▶ [Task]: Copy the records below character for character.

▶ [Dataset extract]:
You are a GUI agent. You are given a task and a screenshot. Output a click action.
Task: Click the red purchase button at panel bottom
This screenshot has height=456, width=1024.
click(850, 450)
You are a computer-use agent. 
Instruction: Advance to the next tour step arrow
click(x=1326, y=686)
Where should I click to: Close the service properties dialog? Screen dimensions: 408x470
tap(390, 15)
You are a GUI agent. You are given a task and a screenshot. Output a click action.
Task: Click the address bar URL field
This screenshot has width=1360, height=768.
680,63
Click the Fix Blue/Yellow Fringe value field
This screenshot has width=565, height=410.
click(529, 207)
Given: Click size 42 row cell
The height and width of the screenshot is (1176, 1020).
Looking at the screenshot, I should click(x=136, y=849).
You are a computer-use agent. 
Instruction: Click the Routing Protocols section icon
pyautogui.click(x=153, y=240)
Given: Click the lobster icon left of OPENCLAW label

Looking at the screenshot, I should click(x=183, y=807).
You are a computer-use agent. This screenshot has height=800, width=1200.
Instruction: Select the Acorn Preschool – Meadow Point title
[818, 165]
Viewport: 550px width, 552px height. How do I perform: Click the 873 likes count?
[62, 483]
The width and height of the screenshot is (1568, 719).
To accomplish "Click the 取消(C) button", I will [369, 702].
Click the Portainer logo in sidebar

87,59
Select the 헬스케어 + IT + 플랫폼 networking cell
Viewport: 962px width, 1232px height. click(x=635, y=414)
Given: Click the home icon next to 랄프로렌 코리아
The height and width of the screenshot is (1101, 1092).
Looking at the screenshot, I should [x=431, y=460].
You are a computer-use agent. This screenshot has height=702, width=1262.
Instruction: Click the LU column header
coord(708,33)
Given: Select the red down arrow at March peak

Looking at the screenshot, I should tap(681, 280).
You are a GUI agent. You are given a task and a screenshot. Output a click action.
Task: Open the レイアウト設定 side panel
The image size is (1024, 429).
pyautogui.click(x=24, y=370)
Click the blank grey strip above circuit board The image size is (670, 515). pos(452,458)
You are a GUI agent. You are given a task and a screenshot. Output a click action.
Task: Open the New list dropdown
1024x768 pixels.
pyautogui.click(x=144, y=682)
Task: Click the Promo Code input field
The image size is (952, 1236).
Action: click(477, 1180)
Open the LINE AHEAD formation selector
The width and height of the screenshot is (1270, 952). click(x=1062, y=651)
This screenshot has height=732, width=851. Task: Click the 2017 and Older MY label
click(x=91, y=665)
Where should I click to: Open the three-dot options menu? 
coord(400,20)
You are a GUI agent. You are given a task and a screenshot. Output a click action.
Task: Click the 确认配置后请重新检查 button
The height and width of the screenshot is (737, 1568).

▶ [Task solution]:
You are a GUI agent. You are given a task and a screenshot. Output a click action.
Task: Click the red purchase button at panel bottom
This screenshot has height=456, width=1024.
click(850, 450)
You are a computer-use agent. 
Instruction: Advance to the next tour step arrow
click(x=1326, y=686)
Where should I click to: Close the service properties dialog? Screen dimensions: 408x470
tap(390, 15)
You are a GUI agent. You are given a task and a screenshot. Output a click action.
Task: Click the address bar URL field
This screenshot has width=1360, height=768.
680,63
Click the Fix Blue/Yellow Fringe value field
This screenshot has width=565, height=410.
click(529, 207)
Given: Click size 42 row cell
The height and width of the screenshot is (1176, 1020).
Looking at the screenshot, I should click(x=136, y=849).
You are a computer-use agent. 
Instruction: Click the Routing Protocols section icon
pyautogui.click(x=153, y=240)
Given: Click the lobster icon left of OPENCLAW label

Looking at the screenshot, I should click(x=183, y=807).
You are a computer-use agent. This screenshot has height=800, width=1200.
Instruction: Select the Acorn Preschool – Meadow Point title
[818, 165]
Viewport: 550px width, 552px height. How do I perform: Click the 873 likes count?
[62, 483]
The width and height of the screenshot is (1568, 719).
To accomplish "Click the 取消(C) button", I will [369, 702].
Click the Portainer logo in sidebar

87,59
Select the 헬스케어 + IT + 플랫폼 networking cell
Viewport: 962px width, 1232px height. click(x=635, y=414)
Given: Click the home icon next to 랄프로렌 코리아
The height and width of the screenshot is (1101, 1092).
Looking at the screenshot, I should [x=431, y=460].
You are a computer-use agent. This screenshot has height=702, width=1262.
Instruction: Click the LU column header
coord(708,33)
Given: Select the red down arrow at March peak

Looking at the screenshot, I should tap(681, 280).
You are a GUI agent. You are given a task and a screenshot. Output a click action.
Task: Open the レイアウト設定 side panel
The image size is (1024, 429).
pyautogui.click(x=24, y=370)
Click the blank grey strip above circuit board The image size is (670, 515). pos(452,458)
You are a GUI agent. You are given a task and a screenshot. Output a click action.
Task: Open the New list dropdown
1024x768 pixels.
pyautogui.click(x=144, y=682)
Task: Click the Promo Code input field
The image size is (952, 1236).
Action: click(477, 1180)
Open the LINE AHEAD formation selector
The width and height of the screenshot is (1270, 952). click(x=1062, y=651)
This screenshot has height=732, width=851. Task: Click the 2017 and Older MY label
click(x=91, y=665)
Where should I click to: Open the three-dot options menu? 
coord(400,20)
You are a GUI agent. You are given a task and a screenshot. Output a click action.
Task: Click the 确认配置后请重新检查 button
The height and width of the screenshot is (737, 1568).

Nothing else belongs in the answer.